Method:  Data were collected using a semi-structured questionnaire sent to all the former cadets who entered the program from 1989 until 2010. This included self-administered questions relating to background (where the majority of the students’ primary schooling was undertaken), vocational training, current role, current work location and attitudes towards the cadetship. Responses were received from 142 of the 211 cadets in the study (67%).

Results:  Of the 142 former cadets who responded to the questionnaire, 90 had completed a vocational training program and were working as fully qualified medical practitioners. A further 44 were trainees, six were non-specialist hospital doctors and two were no longer practising. Overall, the most popular vocational training programs among fully qualified doctors and trainees combined were general practice, anaesthetics/intensive care and emergency medicine. Over half of the cadets included in the analysis (n=74, 53%) were working in rural areas (Australian Standard Geographical Classification Remoteness Areas 2–5) in 2014 and practice location was significantly (p<0.001) influenced by career choice. Of the cadets working in rural locations, the majority (58%) were working as general practitioners while 38% had chosen other specialties and 4% were working as hospital non-specialists. An equal proportion of cadets came from urban and rural backgrounds while a small proportion grew up overseas. The cadets with rural backgrounds were more likely to choose general practice than those from urban backgrounds. A similar analysis of cadets comparing geographic background and practice location showed cadets of rural background were more likely to be working in a rural location than cadets of urban background.

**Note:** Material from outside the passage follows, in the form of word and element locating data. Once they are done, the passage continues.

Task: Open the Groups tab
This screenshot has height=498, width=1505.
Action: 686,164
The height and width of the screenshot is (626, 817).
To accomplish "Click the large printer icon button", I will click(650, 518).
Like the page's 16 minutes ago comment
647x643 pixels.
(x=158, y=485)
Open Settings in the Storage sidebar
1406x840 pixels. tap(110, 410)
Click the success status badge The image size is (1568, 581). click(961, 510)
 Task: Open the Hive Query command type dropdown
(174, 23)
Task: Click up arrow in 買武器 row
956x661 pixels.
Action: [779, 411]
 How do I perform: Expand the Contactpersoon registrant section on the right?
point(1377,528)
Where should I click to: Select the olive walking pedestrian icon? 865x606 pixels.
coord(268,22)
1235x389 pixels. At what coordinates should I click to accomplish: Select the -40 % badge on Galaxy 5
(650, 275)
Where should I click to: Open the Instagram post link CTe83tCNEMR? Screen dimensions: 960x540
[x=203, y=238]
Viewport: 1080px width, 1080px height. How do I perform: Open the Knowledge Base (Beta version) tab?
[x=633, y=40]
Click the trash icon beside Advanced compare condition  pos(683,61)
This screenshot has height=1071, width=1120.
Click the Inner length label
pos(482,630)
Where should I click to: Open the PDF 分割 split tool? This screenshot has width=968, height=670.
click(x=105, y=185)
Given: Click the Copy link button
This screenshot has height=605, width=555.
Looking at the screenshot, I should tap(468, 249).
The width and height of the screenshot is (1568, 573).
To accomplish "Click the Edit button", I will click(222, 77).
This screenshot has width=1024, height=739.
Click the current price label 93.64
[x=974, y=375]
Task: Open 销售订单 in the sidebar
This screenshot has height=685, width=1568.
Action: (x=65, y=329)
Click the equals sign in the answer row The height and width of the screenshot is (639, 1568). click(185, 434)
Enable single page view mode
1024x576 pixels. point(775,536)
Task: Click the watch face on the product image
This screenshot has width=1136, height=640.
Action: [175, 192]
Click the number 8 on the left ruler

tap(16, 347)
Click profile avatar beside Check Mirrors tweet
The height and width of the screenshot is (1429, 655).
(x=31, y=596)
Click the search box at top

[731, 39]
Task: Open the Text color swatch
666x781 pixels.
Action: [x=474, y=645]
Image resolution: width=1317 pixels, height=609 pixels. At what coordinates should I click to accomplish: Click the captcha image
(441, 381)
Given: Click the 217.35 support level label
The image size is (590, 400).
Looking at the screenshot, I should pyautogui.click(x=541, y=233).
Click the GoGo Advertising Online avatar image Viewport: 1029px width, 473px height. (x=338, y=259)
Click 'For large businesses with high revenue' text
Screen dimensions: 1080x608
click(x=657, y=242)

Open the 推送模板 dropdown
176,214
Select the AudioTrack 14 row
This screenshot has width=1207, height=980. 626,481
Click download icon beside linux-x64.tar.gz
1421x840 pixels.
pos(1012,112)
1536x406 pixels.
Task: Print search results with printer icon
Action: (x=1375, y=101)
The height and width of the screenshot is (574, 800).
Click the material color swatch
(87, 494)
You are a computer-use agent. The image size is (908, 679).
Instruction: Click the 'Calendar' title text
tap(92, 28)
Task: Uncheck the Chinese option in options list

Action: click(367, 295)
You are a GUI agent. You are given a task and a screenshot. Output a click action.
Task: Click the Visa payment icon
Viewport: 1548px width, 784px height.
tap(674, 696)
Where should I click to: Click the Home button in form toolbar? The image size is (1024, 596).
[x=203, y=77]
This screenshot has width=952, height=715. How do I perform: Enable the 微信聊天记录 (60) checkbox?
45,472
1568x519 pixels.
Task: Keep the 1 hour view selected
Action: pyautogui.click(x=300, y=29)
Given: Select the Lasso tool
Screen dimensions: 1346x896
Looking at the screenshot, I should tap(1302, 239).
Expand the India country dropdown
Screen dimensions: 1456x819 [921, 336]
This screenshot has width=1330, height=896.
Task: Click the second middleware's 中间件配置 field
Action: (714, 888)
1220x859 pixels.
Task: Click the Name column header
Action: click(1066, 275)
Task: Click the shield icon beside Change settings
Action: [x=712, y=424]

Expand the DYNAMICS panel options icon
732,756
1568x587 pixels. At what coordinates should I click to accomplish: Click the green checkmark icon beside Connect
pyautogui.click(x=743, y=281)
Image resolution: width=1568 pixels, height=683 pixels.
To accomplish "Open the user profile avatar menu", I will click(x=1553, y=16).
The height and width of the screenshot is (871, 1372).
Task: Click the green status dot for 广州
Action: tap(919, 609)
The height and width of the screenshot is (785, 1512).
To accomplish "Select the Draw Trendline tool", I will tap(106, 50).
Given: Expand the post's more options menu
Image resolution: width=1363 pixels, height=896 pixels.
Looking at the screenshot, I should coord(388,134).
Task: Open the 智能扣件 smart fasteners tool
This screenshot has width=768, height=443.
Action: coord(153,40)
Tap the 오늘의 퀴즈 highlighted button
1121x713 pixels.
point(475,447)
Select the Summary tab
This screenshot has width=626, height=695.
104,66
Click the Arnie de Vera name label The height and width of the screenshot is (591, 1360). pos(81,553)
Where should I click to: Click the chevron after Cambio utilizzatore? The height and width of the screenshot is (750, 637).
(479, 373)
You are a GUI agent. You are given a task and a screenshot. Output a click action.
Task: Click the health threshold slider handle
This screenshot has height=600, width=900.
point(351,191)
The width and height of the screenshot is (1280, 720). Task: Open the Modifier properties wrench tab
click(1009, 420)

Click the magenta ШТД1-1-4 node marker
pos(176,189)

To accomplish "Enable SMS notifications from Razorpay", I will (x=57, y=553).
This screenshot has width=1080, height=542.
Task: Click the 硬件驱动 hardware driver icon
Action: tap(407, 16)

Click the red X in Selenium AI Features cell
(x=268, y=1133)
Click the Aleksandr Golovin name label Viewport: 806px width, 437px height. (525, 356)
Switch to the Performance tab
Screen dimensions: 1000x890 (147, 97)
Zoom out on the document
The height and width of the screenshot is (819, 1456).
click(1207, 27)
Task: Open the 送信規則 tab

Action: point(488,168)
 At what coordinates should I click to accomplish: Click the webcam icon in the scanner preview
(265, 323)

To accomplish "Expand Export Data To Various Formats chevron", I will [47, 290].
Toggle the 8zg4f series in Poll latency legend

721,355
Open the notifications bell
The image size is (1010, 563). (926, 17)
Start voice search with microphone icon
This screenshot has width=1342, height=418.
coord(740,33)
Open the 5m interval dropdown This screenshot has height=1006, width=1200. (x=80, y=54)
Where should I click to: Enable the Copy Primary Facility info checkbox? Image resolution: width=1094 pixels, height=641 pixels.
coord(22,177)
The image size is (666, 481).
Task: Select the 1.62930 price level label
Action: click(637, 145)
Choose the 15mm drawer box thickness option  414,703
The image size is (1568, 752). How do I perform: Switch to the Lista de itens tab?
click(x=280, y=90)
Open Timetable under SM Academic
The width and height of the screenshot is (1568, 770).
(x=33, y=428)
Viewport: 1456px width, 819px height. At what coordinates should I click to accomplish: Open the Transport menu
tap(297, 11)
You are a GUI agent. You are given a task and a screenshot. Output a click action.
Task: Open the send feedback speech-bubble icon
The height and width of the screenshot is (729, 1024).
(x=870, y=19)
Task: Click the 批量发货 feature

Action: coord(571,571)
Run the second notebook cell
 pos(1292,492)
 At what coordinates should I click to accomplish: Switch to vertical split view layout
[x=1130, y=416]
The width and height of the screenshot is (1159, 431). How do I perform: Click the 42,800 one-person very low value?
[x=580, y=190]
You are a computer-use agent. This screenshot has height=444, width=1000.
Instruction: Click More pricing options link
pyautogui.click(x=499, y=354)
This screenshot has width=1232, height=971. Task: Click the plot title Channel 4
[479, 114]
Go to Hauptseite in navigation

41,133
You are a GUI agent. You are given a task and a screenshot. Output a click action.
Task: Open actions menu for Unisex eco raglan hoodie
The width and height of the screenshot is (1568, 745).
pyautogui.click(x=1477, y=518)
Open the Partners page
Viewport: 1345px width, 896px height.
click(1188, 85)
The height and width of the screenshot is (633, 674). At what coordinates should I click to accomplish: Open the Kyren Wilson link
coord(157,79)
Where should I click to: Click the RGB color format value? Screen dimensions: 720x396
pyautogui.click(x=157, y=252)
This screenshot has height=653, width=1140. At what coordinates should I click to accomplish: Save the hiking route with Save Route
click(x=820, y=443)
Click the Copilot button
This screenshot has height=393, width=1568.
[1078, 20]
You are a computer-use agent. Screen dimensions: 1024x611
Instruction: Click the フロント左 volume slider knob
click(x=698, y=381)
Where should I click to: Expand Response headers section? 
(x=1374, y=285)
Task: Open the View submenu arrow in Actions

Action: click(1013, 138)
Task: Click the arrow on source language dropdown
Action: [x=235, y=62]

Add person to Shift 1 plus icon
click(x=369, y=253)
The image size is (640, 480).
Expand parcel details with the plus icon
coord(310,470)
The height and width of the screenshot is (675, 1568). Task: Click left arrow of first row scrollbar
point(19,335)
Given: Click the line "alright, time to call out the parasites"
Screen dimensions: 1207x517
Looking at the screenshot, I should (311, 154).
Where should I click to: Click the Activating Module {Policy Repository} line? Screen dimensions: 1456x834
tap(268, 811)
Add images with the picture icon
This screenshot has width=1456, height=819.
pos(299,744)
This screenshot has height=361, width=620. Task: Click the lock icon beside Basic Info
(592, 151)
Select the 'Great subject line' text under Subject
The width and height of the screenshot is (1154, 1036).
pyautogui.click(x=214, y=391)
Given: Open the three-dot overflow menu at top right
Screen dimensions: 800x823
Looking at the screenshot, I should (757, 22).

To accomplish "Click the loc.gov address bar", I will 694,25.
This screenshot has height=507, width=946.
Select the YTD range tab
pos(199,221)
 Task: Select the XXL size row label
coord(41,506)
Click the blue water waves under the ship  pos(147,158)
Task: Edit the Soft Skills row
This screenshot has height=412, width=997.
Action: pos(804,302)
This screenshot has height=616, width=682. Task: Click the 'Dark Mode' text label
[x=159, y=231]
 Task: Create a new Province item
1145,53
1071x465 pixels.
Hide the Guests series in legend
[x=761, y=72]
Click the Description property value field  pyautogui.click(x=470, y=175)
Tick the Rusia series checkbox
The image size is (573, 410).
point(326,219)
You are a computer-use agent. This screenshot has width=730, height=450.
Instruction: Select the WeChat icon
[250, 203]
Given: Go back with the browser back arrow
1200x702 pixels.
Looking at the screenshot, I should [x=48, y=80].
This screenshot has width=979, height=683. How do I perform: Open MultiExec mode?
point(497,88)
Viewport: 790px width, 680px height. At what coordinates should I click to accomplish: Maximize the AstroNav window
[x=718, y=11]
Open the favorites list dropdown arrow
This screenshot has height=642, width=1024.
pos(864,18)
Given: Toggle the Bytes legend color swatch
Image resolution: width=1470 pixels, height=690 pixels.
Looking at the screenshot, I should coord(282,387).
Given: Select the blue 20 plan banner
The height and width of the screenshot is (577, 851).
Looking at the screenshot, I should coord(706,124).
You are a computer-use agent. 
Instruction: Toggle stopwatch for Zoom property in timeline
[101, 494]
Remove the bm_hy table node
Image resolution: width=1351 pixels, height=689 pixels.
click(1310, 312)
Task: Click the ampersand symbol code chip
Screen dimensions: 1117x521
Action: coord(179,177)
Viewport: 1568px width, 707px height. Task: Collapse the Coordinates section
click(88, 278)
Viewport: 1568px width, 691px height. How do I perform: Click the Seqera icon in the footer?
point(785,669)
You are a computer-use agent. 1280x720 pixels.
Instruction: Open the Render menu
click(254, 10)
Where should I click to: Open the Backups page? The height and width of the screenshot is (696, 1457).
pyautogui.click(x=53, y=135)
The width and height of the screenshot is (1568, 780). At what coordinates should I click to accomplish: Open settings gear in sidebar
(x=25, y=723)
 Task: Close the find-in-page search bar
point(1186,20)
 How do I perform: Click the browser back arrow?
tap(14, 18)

Conclusions:  The cadetship is an effective link between medical school and rural practice. The success of the program relies in part on the mentoring, networking and other educational opportunities available to cadets, which serve to foster their interest and provide a structured pathway to long-term rural practice. It has been demonstrated that targeted incentive based scholarship schemes with a return-of-service component can be beneficial, particularly where they include ongoing support and reinforcement throughout the transition from undergraduate to postgraduate training.